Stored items
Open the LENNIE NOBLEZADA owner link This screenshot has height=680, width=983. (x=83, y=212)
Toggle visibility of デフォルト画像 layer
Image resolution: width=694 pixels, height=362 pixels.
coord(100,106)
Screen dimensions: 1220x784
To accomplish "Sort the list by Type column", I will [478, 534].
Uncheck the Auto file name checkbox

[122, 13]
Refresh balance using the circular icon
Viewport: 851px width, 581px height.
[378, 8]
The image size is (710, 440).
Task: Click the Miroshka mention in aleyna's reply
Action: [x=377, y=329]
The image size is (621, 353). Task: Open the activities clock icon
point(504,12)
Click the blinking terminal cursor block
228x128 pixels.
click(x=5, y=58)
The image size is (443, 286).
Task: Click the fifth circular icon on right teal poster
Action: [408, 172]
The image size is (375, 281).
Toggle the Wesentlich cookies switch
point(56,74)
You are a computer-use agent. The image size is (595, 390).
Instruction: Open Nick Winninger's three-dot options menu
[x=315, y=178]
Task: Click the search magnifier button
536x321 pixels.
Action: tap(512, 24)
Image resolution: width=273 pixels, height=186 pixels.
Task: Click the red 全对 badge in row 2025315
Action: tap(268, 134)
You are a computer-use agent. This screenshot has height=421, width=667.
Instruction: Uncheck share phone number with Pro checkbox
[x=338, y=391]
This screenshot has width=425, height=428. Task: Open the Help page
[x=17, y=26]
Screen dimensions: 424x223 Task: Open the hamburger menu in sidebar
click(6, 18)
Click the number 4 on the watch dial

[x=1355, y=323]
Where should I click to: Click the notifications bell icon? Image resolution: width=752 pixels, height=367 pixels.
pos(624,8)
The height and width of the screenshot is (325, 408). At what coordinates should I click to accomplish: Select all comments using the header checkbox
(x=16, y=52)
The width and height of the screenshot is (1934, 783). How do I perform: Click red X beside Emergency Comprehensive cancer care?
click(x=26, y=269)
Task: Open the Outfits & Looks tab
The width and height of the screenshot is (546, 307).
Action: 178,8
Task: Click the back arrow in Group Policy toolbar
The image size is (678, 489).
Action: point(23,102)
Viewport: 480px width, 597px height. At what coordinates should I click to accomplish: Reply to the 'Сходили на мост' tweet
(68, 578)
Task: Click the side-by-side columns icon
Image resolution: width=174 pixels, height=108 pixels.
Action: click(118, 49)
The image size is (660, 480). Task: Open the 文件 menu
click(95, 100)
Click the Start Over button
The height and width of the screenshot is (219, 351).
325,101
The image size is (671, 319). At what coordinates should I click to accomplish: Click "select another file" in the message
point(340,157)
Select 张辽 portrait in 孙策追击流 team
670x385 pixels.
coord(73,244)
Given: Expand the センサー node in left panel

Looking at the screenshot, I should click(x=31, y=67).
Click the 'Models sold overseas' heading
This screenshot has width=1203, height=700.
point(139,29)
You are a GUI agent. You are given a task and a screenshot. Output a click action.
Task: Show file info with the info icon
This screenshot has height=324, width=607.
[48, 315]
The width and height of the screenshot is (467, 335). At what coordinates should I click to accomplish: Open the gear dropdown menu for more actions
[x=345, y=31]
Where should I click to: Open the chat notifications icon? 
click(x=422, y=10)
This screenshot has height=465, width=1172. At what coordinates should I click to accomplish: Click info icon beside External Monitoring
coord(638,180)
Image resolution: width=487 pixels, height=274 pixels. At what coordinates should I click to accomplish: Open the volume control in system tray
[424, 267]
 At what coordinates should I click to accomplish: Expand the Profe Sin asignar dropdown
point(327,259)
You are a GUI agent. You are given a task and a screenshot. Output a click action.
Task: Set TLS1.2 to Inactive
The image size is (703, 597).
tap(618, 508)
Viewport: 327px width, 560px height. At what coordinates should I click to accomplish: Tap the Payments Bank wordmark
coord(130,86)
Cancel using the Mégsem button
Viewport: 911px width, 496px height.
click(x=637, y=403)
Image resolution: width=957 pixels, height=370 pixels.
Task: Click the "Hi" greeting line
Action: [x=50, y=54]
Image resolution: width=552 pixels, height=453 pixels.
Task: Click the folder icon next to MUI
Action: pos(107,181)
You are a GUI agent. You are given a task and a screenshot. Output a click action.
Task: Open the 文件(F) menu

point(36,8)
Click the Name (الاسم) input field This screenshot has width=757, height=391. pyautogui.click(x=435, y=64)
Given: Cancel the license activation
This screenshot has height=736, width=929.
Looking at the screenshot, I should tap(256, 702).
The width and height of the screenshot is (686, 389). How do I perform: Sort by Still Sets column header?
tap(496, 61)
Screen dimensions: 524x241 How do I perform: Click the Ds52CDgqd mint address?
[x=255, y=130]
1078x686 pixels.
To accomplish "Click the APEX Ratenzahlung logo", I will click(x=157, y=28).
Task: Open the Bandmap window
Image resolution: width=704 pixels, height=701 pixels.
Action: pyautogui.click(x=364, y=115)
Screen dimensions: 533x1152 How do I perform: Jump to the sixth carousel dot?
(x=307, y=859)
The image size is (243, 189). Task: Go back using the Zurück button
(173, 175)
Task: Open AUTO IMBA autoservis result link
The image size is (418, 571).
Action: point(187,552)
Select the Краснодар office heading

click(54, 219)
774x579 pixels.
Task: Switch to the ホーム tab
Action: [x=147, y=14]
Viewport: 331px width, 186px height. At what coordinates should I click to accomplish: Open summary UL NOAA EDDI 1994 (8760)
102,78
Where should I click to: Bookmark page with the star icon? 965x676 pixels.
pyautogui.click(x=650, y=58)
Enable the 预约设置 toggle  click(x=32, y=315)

**Brief**: Copy every record above exactly as it stands.

**Reply to the task**:
Open the LENNIE NOBLEZADA owner link This screenshot has height=680, width=983. (x=83, y=212)
Toggle visibility of デフォルト画像 layer
Image resolution: width=694 pixels, height=362 pixels.
coord(100,106)
Screen dimensions: 1220x784
To accomplish "Sort the list by Type column", I will [478, 534].
Uncheck the Auto file name checkbox

[122, 13]
Refresh balance using the circular icon
Viewport: 851px width, 581px height.
[378, 8]
The image size is (710, 440).
Task: Click the Miroshka mention in aleyna's reply
Action: [x=377, y=329]
The image size is (621, 353). Task: Open the activities clock icon
point(504,12)
Click the blinking terminal cursor block
228x128 pixels.
click(x=5, y=58)
The image size is (443, 286).
Task: Click the fifth circular icon on right teal poster
Action: [408, 172]
The image size is (375, 281).
Toggle the Wesentlich cookies switch
point(56,74)
You are a computer-use agent. The image size is (595, 390).
Instruction: Open Nick Winninger's three-dot options menu
[x=315, y=178]
Task: Click the search magnifier button
536x321 pixels.
Action: tap(512, 24)
Image resolution: width=273 pixels, height=186 pixels.
Task: Click the red 全对 badge in row 2025315
Action: tap(268, 134)
You are a computer-use agent. This screenshot has height=421, width=667.
Instruction: Uncheck share phone number with Pro checkbox
[x=338, y=391]
This screenshot has width=425, height=428. Task: Open the Help page
[x=17, y=26]
Screen dimensions: 424x223 Task: Open the hamburger menu in sidebar
click(6, 18)
Click the number 4 on the watch dial

[x=1355, y=323]
Where should I click to: Click the notifications bell icon? Image resolution: width=752 pixels, height=367 pixels.
pos(624,8)
The height and width of the screenshot is (325, 408). At what coordinates should I click to accomplish: Select all comments using the header checkbox
(x=16, y=52)
The width and height of the screenshot is (1934, 783). How do I perform: Click red X beside Emergency Comprehensive cancer care?
click(x=26, y=269)
Task: Open the Outfits & Looks tab
The width and height of the screenshot is (546, 307).
Action: 178,8
Task: Click the back arrow in Group Policy toolbar
The image size is (678, 489).
Action: point(23,102)
Viewport: 480px width, 597px height. At what coordinates should I click to accomplish: Reply to the 'Сходили на мост' tweet
(68, 578)
Task: Click the side-by-side columns icon
Image resolution: width=174 pixels, height=108 pixels.
Action: click(118, 49)
The image size is (660, 480). Task: Open the 文件 menu
click(95, 100)
Click the Start Over button
The height and width of the screenshot is (219, 351).
325,101
The image size is (671, 319). At what coordinates should I click to accomplish: Click "select another file" in the message
point(340,157)
Select 张辽 portrait in 孙策追击流 team
670x385 pixels.
coord(73,244)
Given: Expand the センサー node in left panel

Looking at the screenshot, I should click(x=31, y=67).
Click the 'Models sold overseas' heading
This screenshot has width=1203, height=700.
point(139,29)
You are a GUI agent. You are given a task and a screenshot. Output a click action.
Task: Show file info with the info icon
This screenshot has height=324, width=607.
[48, 315]
The width and height of the screenshot is (467, 335). At what coordinates should I click to accomplish: Open the gear dropdown menu for more actions
[x=345, y=31]
Where should I click to: Open the chat notifications icon? 
click(x=422, y=10)
This screenshot has height=465, width=1172. At what coordinates should I click to accomplish: Click info icon beside External Monitoring
coord(638,180)
Image resolution: width=487 pixels, height=274 pixels. At what coordinates should I click to accomplish: Open the volume control in system tray
[424, 267]
 At what coordinates should I click to accomplish: Expand the Profe Sin asignar dropdown
point(327,259)
You are a GUI agent. You are given a task and a screenshot. Output a click action.
Task: Set TLS1.2 to Inactive
The image size is (703, 597).
tap(618, 508)
Viewport: 327px width, 560px height. At what coordinates should I click to accomplish: Tap the Payments Bank wordmark
coord(130,86)
Cancel using the Mégsem button
Viewport: 911px width, 496px height.
click(x=637, y=403)
Image resolution: width=957 pixels, height=370 pixels.
Task: Click the "Hi" greeting line
Action: [x=50, y=54]
Image resolution: width=552 pixels, height=453 pixels.
Task: Click the folder icon next to MUI
Action: pos(107,181)
You are a GUI agent. You are given a task and a screenshot. Output a click action.
Task: Open the 文件(F) menu

point(36,8)
Click the Name (الاسم) input field This screenshot has width=757, height=391. pyautogui.click(x=435, y=64)
Given: Cancel the license activation
This screenshot has height=736, width=929.
Looking at the screenshot, I should tap(256, 702).
The width and height of the screenshot is (686, 389). How do I perform: Sort by Still Sets column header?
tap(496, 61)
Screen dimensions: 524x241 How do I perform: Click the Ds52CDgqd mint address?
[x=255, y=130]
1078x686 pixels.
To accomplish "Click the APEX Ratenzahlung logo", I will click(x=157, y=28).
Task: Open the Bandmap window
Image resolution: width=704 pixels, height=701 pixels.
Action: pyautogui.click(x=364, y=115)
Screen dimensions: 533x1152 How do I perform: Jump to the sixth carousel dot?
(x=307, y=859)
The image size is (243, 189). Task: Go back using the Zurück button
(173, 175)
Task: Open AUTO IMBA autoservis result link
The image size is (418, 571).
Action: point(187,552)
Select the Краснодар office heading

click(54, 219)
774x579 pixels.
Task: Switch to the ホーム tab
Action: [x=147, y=14]
Viewport: 331px width, 186px height. At what coordinates should I click to accomplish: Open summary UL NOAA EDDI 1994 (8760)
102,78
Where should I click to: Bookmark page with the star icon? 965x676 pixels.
pyautogui.click(x=650, y=58)
Enable the 预约设置 toggle  click(x=32, y=315)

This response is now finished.